Because there is no perfect state. There are only compromises you can live with.
The Problem With “Top 9” Survival State Lists
I watched a video recently that ranked nine states that would supposedly do best in a collapse scenario. The creator put in serious work — hundreds of hours of research — and a lot of it made sense. Tennessee was on the list, and I was pretty happy with where it landed.
But every time I watch lists like this, I catch myself doing what most people do: looking to see if my state made the cut. That alone tells you something important. These lists hit emotionally, not practically.
Even the states that rank high still have real drawbacks. And the ones that rank low often have strengths that don’t show up on paper.
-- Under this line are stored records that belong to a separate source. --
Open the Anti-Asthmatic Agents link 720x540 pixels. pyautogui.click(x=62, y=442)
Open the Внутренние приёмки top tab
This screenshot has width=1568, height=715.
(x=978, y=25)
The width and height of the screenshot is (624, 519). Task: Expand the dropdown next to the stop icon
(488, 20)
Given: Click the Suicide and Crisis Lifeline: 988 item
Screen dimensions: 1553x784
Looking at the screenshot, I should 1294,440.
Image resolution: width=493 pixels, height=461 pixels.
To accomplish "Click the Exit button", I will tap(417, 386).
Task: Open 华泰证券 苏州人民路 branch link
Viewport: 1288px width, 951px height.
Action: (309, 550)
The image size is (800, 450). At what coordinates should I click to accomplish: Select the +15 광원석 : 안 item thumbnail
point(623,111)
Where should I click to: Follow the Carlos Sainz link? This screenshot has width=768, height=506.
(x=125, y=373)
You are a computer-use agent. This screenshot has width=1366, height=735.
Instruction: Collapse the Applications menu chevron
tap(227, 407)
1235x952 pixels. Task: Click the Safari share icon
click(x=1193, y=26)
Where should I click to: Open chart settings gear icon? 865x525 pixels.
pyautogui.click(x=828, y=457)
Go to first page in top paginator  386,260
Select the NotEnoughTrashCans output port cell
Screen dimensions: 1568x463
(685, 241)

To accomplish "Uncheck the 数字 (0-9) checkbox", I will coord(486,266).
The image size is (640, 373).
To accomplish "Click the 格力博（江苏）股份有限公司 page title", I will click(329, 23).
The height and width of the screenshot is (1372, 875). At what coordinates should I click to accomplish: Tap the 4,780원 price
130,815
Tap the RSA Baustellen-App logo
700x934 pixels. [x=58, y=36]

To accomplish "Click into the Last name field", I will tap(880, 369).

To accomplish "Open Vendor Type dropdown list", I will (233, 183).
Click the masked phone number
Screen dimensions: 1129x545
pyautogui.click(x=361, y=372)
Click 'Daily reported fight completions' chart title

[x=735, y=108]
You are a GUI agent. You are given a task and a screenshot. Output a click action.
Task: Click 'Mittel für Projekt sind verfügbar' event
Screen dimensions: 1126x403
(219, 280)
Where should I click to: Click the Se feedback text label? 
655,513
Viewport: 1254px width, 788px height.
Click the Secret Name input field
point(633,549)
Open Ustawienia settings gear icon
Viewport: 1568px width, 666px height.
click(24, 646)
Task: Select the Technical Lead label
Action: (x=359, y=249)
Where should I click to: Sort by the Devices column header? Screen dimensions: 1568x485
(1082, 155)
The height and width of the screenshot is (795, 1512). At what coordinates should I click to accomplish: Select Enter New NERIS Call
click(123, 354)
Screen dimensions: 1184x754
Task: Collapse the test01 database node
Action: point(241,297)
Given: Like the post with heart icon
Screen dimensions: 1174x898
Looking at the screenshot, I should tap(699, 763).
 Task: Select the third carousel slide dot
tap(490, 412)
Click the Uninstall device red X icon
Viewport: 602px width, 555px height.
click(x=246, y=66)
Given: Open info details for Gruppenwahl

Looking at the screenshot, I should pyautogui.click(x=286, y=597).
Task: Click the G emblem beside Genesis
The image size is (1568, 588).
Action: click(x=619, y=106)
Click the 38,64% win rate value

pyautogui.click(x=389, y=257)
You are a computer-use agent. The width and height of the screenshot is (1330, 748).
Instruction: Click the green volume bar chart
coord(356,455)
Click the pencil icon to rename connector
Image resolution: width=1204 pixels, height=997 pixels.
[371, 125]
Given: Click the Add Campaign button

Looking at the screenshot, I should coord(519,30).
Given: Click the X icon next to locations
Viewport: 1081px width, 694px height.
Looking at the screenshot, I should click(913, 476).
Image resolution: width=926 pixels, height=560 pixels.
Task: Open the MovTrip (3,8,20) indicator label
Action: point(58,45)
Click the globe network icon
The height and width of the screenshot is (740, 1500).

Population Density Is a Double-Edged Sword
Population density matters — a lot — but not in the simple way people think.
Low population density sounds great until you realize it also means fewer services, fewer jobs, and fewer amenities. If you move somewhere extremely remote, you’re trading convenience and infrastructure for isolation.
On the flip side, dense cities are terrible for survival. Too many people, too much dependence, and too much competition for resources. Cities are where things unravel first when systems fail.
The sweet spot is balance. Enough people to support infrastructure and community, but not so many that you’re surrounded by desperation.
Isolation Is Romantic — Until It Isn’t
A lot of people fantasize about total isolation. Alaska wilderness. Middle of nowhere. No neighbors.
That sounds cool until you’re honest with yourself.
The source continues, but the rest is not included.